- _EXERCISE OBJECTIVE_: Transcribe verbatim every line from the line containing "Click the 删除 trash icon" to the end of the entries, including both endpoints. Output nothing beyond those lines.

- _GIVEN RECORDS_:
---+---

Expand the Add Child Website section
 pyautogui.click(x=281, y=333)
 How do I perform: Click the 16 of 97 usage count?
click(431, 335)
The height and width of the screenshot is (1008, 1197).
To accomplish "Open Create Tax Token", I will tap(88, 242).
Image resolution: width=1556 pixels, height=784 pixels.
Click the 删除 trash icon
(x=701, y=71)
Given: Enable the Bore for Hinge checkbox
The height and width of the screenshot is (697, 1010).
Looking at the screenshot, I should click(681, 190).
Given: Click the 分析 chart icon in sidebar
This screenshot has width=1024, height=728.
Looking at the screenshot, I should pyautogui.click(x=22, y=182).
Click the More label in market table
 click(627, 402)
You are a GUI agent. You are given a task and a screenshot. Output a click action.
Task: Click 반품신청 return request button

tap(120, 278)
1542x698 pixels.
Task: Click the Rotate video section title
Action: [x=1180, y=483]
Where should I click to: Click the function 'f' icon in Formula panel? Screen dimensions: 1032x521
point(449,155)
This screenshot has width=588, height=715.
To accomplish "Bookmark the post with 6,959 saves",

---+---

- _TASK RESPONSE_:
Click the 删除 trash icon
(x=701, y=71)
Given: Enable the Bore for Hinge checkbox
The height and width of the screenshot is (697, 1010).
Looking at the screenshot, I should click(681, 190).
Given: Click the 分析 chart icon in sidebar
This screenshot has width=1024, height=728.
Looking at the screenshot, I should pyautogui.click(x=22, y=182).
Click the More label in market table
 click(627, 402)
You are a GUI agent. You are given a task and a screenshot. Output a click action.
Task: Click 반품신청 return request button

tap(120, 278)
1542x698 pixels.
Task: Click the Rotate video section title
Action: [x=1180, y=483]
Where should I click to: Click the function 'f' icon in Formula panel? Screen dimensions: 1032x521
point(449,155)
This screenshot has width=588, height=715.
To accomplish "Bookmark the post with 6,959 saves",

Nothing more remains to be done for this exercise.